Even though I may look fine on the outside, it doesn't mean that everything is great. Often I feel ashamed if I can’t maintain poise and self-control at all times, even when I am alone.  I hate the loss of control over my emotions or other pains. I have to begin to understand that it is human to break or to feel that I just can’t take another hit. It is okay to lose it once in a while. That is when I need my friends and family the most. My friend that I'd lost was one of the few people who I could be completely myself with.  I didn't have to hide my pains.  The sharing of vulnerabilities, mess-ups, weak moments and despair with my friend who was a trusted listener helped. No matter what the problem was, I could get past hellish happenings, cease downward spirals and emerge from an abyss because he made me feel understood. Being understood is empowering. It’s right up there with being loved or respected. With my friend, I had all three.  He understood me, he loved me, and he respected me. Now I have to learn to deal with these hidden pains by myself, without the tremendous help of my friend.

3 comments:

Michael Dodd said...

When I was a senior in high school, I was interviewed for our school newspaper because I was writing poetry. (I should mention that I was a very big fish in a small pond and even elected senior favorite boy later that year.) She began her article by saying, "If you see Mike Dodd and he's not smiling, that's not Mike Dodd."

I was struggling with many things, my sexuality foremost, of course. But I smiled through the pain like every good little southern Christian boy. I remember thinking, "Boy, is she blind!"

I hope you come to believe that your friend is not lost to you. His understanding, love and respect transcend what we perceive as separation and loss. I also hope that you find others who understand, love and respect you. There is a reason I found it liberating eventually to have a group of gay friends to hang with, even though I have close straight friends as well. But with my like-life friends, I do not have to hide pain or joy or anything. We do the "Meanwhile" thing when a hot guy walks by, and we all look and then go back to whatever. Straight people get to look and move on without anyone commenting on having heterosexuality thrown in their face. We should have spaced where we can just be who we are.

It might help the headaches to be able to let go of all that tension even for a few hours each week.

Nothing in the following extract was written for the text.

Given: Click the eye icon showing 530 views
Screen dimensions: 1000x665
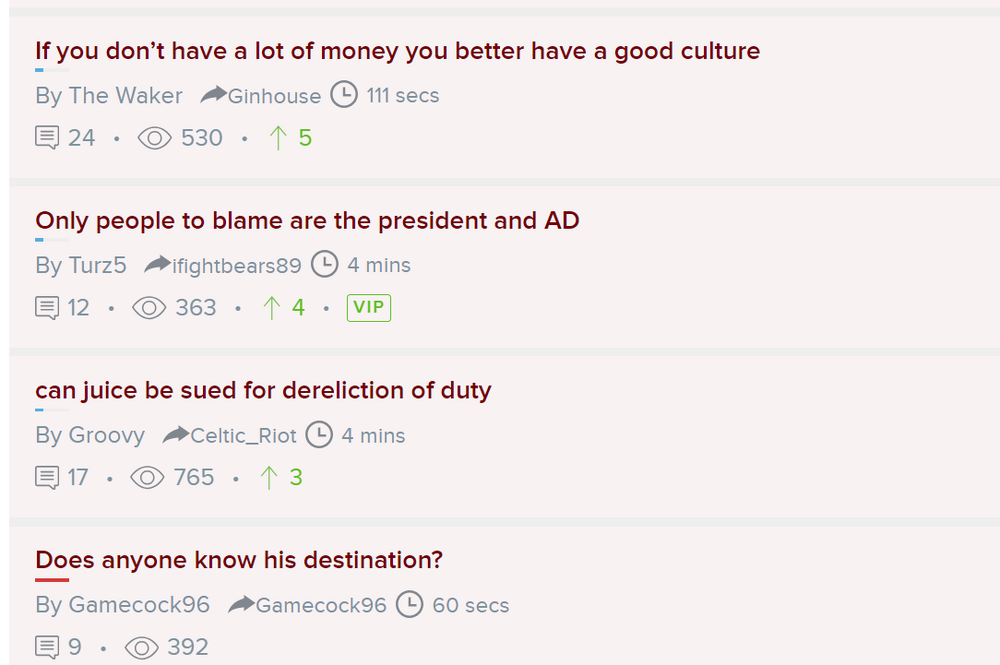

PS -- Not all of my gay friends are perfect by a long shot. Some understand more, some love more, some respect more. Some are total jerks. But that's life for everyone. I had to learn to stop looking for a group of politically correct perfectly balanced gay men and learn to enjoy those that SomeOne chose to put in my life. SomeOne, you know, often knows what's best.

Nikki said...

I hope your new home will be a safe place for you to be yourself and that you'll find friends who accept and love you.

Amanda said...

I'm glad that you're able to talk about these things with your counselor. Everyone should have at least one person in their life they can be themselves with. I agree with Michael that Someone sends us the people we're supposed to have in our lives.